╭─ Data for the task
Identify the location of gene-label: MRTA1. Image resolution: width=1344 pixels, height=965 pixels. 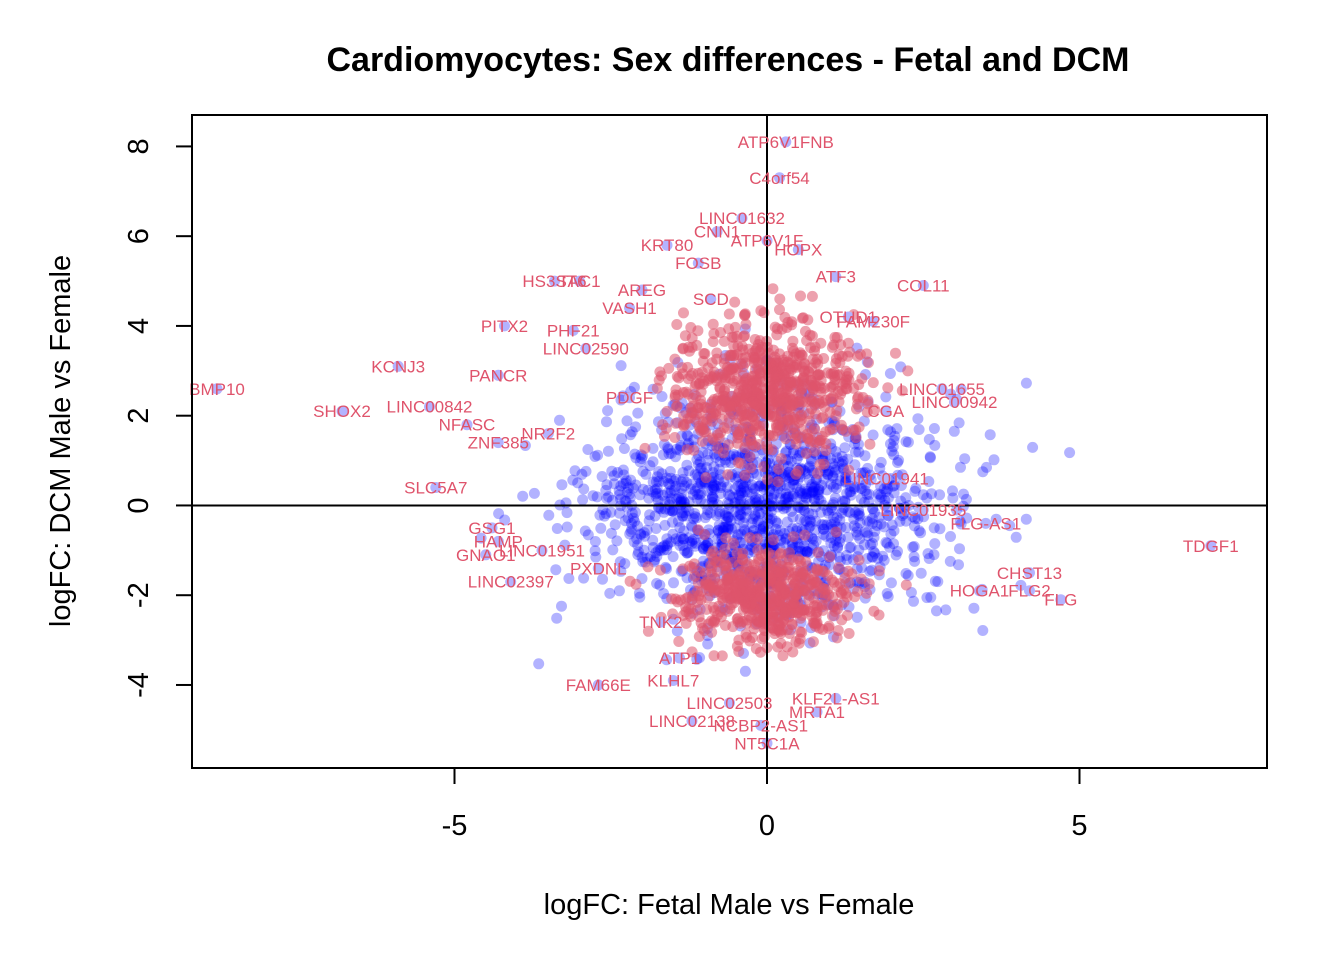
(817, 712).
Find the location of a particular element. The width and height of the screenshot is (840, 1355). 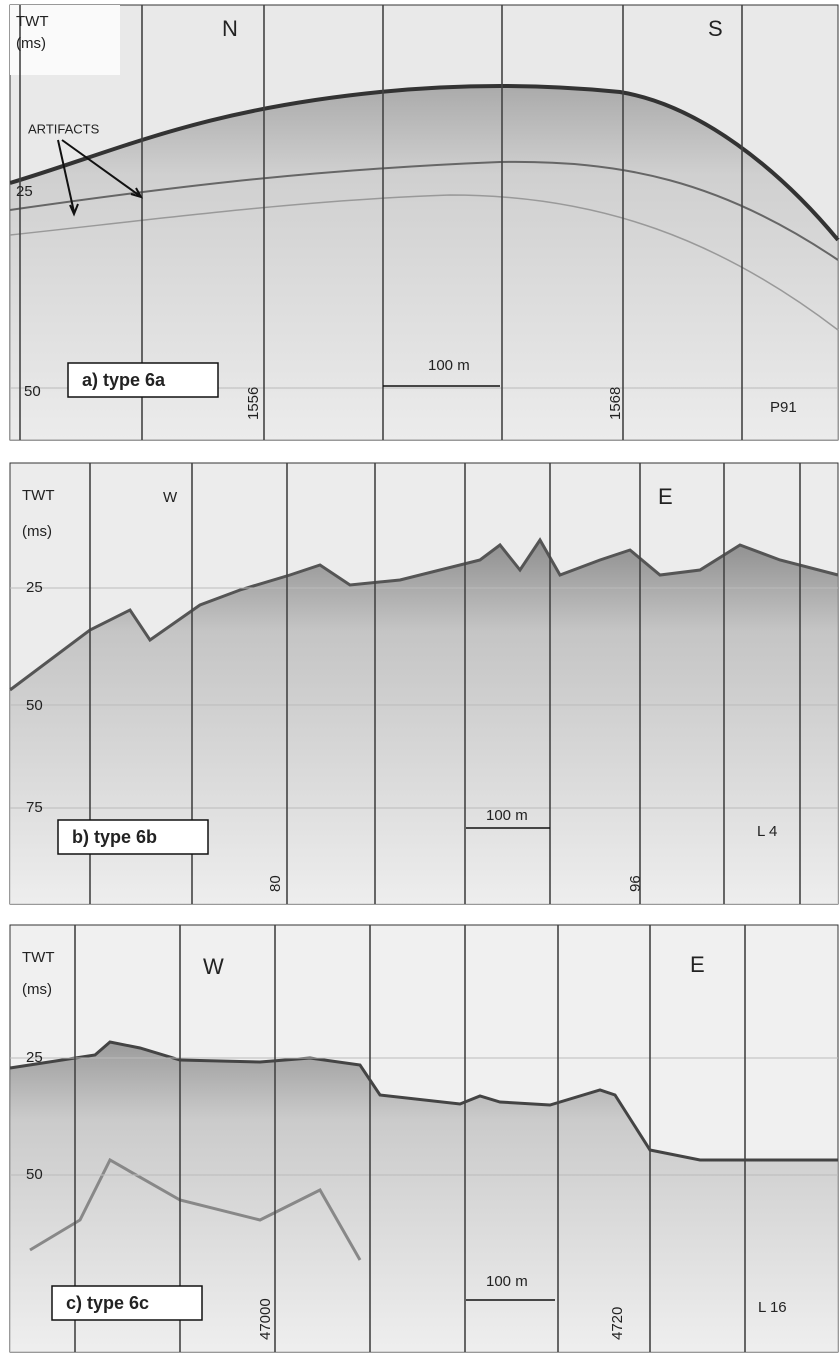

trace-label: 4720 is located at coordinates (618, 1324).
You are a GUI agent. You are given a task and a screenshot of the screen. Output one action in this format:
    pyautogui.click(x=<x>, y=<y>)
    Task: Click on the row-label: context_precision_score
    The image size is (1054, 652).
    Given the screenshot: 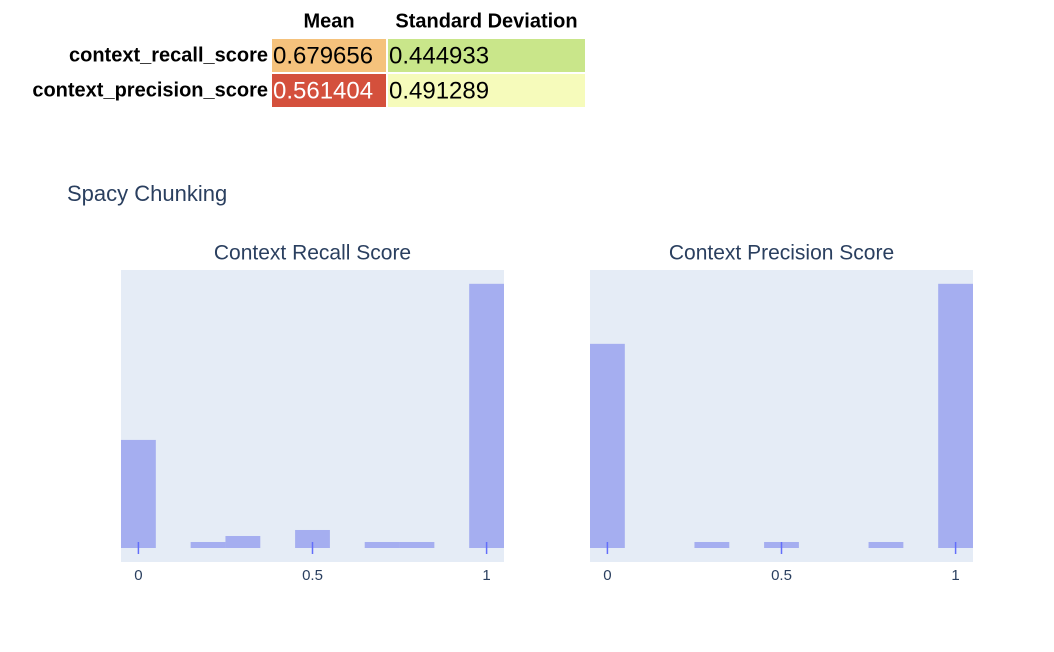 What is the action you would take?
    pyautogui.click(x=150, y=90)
╰─
Task item: Rewrite everything from the start of the listing down through the line containing "(817, 712).", requests included. Multiply each answer coordinate by 2.45 and round to the nearest whole number, with halves rounded up, while leaving the numbers in the requests unchanged and omitting the pictures.

Problem solution:
Identify the location of gene-label: MRTA1. Image resolution: width=1344 pixels, height=965 pixels. 
(2002, 1744).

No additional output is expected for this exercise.